Grow Healthy Houseplants: A Beginner’s Guide

by KM Team March 05, 2019
ReadGrow Healthy Houseplants: A Beginner’s Guide Image courtesy of Fire Road

Rules of green thumb

Houseplants generally prefer moderate to hot indoor temperatures (50 to 80°F), so if you live somewhere very cold, keep them away from drafty doors and windows and out of unheated rooms. This applies in offices and classrooms, too: plants will suffer when the heat is turned off at night or on the weekends. Regular watering is also important, but overwatering is often as bad as underwatering. For most houseplants, let the soil dry out on the surface. You can stick your finger into the dirt to check moisture. If it’s dry below the top inch of soil, or if the plant is wilting and looking less green, it’s time to water.

When to water

To keep plants well hydrated, set up a watering schedule by picking one day a week and watering all of your plants deeply. (Some say not to water at night, as that can encourage bad microbes in the soil, but if you water infrequently and let the soil dry between waterings, this shouldn’t be a problem.) When adding water, the whole surface of the soil should be wet—but not overflowing—and the water should soak into all the roots. (You can gently lift up the pot to check for moist, happy roots through the drain holes.) Watch the saucer, or outer container, for any overflow, which can be emptied into the next thirsty plant that needs watering.

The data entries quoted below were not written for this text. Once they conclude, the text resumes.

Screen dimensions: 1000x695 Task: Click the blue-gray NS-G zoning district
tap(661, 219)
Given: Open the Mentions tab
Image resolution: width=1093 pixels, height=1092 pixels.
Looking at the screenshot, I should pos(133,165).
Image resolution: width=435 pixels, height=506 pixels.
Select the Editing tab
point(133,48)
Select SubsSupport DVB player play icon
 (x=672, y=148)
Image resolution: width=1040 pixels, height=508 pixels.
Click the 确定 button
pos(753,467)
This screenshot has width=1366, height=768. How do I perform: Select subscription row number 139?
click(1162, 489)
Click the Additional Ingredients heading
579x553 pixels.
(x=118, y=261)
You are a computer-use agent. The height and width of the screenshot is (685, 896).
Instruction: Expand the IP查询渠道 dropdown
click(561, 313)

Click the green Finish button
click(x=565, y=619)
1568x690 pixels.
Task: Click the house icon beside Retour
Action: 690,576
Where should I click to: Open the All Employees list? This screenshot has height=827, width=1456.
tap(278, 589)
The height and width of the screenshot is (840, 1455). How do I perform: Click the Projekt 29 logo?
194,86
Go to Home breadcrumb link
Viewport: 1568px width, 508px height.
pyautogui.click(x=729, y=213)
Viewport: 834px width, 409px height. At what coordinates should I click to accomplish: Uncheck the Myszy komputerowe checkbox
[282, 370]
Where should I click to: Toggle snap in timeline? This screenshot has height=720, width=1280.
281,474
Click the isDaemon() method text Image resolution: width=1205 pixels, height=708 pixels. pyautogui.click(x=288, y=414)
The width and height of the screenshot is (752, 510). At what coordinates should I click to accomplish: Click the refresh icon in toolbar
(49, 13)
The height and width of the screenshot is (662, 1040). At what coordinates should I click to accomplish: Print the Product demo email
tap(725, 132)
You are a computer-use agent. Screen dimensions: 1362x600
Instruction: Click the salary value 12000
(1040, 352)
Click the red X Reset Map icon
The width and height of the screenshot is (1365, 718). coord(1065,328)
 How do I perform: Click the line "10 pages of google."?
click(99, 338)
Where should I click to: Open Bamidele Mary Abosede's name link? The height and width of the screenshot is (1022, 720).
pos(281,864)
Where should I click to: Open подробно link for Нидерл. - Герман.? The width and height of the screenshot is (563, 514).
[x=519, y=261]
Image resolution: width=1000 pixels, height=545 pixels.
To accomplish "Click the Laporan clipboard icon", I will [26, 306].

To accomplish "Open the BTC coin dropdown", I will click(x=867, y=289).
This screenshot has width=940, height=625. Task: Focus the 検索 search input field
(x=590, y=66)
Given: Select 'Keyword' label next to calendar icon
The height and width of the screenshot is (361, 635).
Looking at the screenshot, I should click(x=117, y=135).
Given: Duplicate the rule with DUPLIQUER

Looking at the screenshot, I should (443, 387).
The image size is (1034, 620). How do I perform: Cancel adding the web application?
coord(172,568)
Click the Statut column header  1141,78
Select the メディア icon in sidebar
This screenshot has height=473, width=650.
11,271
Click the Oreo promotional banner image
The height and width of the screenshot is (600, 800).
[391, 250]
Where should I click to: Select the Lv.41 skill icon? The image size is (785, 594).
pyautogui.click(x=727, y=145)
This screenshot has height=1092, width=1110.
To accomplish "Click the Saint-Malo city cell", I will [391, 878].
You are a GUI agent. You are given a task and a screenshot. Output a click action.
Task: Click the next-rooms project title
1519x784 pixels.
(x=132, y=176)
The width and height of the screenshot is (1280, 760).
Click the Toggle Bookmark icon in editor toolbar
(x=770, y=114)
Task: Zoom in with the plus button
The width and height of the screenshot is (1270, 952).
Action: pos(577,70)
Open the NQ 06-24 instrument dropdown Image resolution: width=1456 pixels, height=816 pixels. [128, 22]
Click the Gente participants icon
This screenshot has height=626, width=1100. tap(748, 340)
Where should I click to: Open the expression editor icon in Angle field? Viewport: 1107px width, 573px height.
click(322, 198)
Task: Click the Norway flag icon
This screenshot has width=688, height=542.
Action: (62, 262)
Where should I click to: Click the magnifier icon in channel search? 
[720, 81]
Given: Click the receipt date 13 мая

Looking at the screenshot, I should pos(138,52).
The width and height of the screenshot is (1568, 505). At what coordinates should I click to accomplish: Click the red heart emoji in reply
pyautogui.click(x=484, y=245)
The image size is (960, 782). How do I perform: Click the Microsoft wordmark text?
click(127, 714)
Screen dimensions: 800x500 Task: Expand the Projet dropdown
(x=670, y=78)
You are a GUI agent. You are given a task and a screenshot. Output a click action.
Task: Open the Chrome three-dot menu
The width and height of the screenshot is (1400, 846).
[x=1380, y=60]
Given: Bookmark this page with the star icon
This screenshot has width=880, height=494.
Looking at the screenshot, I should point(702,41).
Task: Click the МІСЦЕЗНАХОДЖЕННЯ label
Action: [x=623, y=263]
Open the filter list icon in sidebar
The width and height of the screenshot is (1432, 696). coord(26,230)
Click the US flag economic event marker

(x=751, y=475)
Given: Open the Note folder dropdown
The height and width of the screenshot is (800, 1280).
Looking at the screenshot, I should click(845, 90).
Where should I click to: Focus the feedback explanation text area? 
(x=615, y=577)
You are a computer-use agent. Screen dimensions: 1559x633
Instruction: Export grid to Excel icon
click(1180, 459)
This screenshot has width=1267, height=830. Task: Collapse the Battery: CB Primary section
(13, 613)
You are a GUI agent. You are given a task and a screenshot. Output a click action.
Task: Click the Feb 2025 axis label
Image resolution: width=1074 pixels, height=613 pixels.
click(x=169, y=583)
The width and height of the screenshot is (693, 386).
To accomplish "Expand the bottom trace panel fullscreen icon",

Many houseplants are tropical, so ice-cold water can hurt them—and boiling water will kill most plants. (It’s therefore an effective organic weed control.) A few ice cubes left on the soil works great for watering smaller plants, since the cubes melt slowly, reducing shock to the plant’s system. This method is often recommended for orchids, which need just a little water at a time. For most other plants, let the water sit and adjust to near room temperature before pouring. Filtered or harvested rainwater is helpful in limiting or avoiding salt and mineral buildup in the potting soil. Some plants are more sensitive than others, and some municipal water supplies contain more minerals than others. Using filtered water avoids the issue, plus it’s a great way to recycle extra water (that half-full pitcher of drinking water you were about to empty in the sink, for example). If your houseplants live outside during the warmer months and you get summer rains, let them soak in the clean rainwater. This will leach out any salts and minerals that may have accumulated from hard tap water.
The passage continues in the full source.